There were significant impacts of different crop mixtures (pea and cereals) and stage of harvest on biomass production and yields of biogas and methane. Many conventional forage crops are easy to cultivate and produce large amounts of biomass. Several studies that analyze and compare the methane production potential of different crop species already exist [32,33]. Different parameters have been reported to be correlated with the methane production potential of biomasses and several models have been developed for prediction of specific methane yields from biomasses (Table 8). The most important parameter in choosing crops for methane production is the net energy yield per hectare, which is defined mainly by biomass yield and convertibility of the biomass to methane, as well as cultivation inputs. Maximum green biomass produced from the mixture of pea and oat was at the seed ratio 75%:25% when compared to all other treatments and mixtures (Figure 1). The green mass was also greater at the first stage across all treatments.

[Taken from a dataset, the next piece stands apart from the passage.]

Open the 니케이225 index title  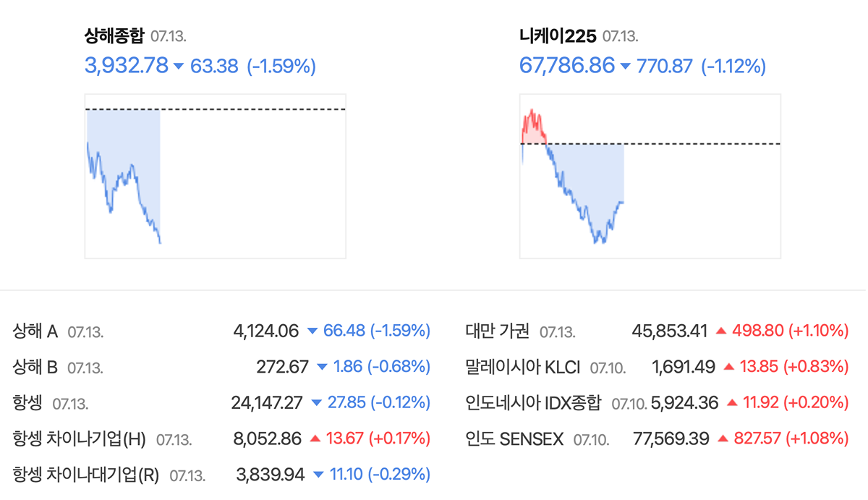(x=558, y=35)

Our results showed that yield of dry matter and organic solids, harvested at the first maturity stage, is significantly higher than at the second stage (Figure 1). The impacts of harvesting time may be due to the fact that capacity of nitrogen supply in soil and the nitrogen absorption efficiency of plants changed, which were crucial to carbon and nitrogen metabolism, with different growth stages, thereby affecting the yield and quality of plants [34]. A similar trend was seen in the yields calculated in other studies conducted on rye (Secale cereale L.), where the latest harvest date at late milk ripening resulted in the highest dry matter yield on a whole plant level with an average of 16.0 t ha−1. Accordingly, methane yield reached a mean of 4424 m3 ha−1 and a maximum of 4812 m3 ha−1 [35]. The production of organic matter and nutritional compositions and structures were essential to biogas and methane yield [36]. Six different varieties of silage maize had the highest methane yield during late harvest (6270 m3 CH4 (104 m2)−1) [37].

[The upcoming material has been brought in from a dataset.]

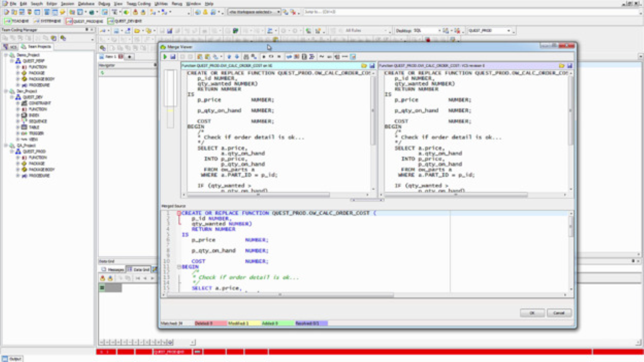Image resolution: width=644 pixels, height=362 pixels.
Task: Click the save icon in Merge Viewer toolbar
Action: pos(173,57)
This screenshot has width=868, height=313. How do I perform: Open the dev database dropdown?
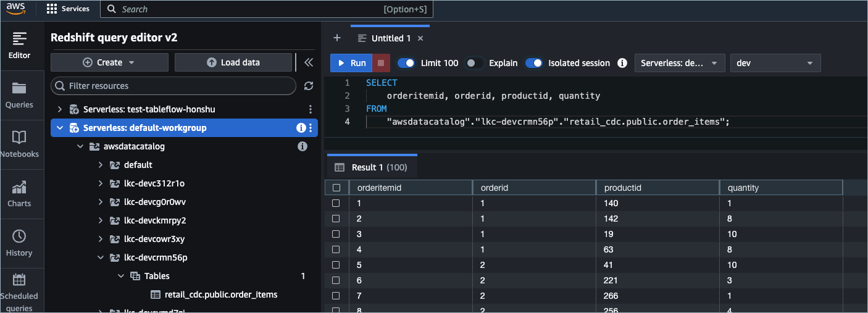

Switchgrass showed the opposite trend with to above literature; special methane yields decreased significantly with crop maturity, from 0.266 to 0.309 normalized liter per gram of volatile solids of energy crop [NL CH4 (g VS)1] to 0.191–0.250 NL CH4 g−1 vs. [38]. Similarly, the harvest time significantly affected methane yield of switchgrass grassland biomass. With the delay of harvest time, the methane yield decreased significantly, from up to 309 ln kg−1 organic dry matter (ODM) in May to below 60 ln kg−1 ODM in February [39]. The reason for this phenomenon is related to the increase in lignin content [40]. Lignocellulosic hydrolysis is generally considered as a rate-limiting step in anaerobic digestion [41,42,43]. Therefore, energy crops need to be pretreated with the purpose of separating and removing lignin from biomass, increasing the porosity of biomass and the conversion rate of enzymes to cellulose, so as to improve the conversion rate of hemicellulose and cellulose in biomass, and finally effectively improve the gas production performance of raw materials [44,45].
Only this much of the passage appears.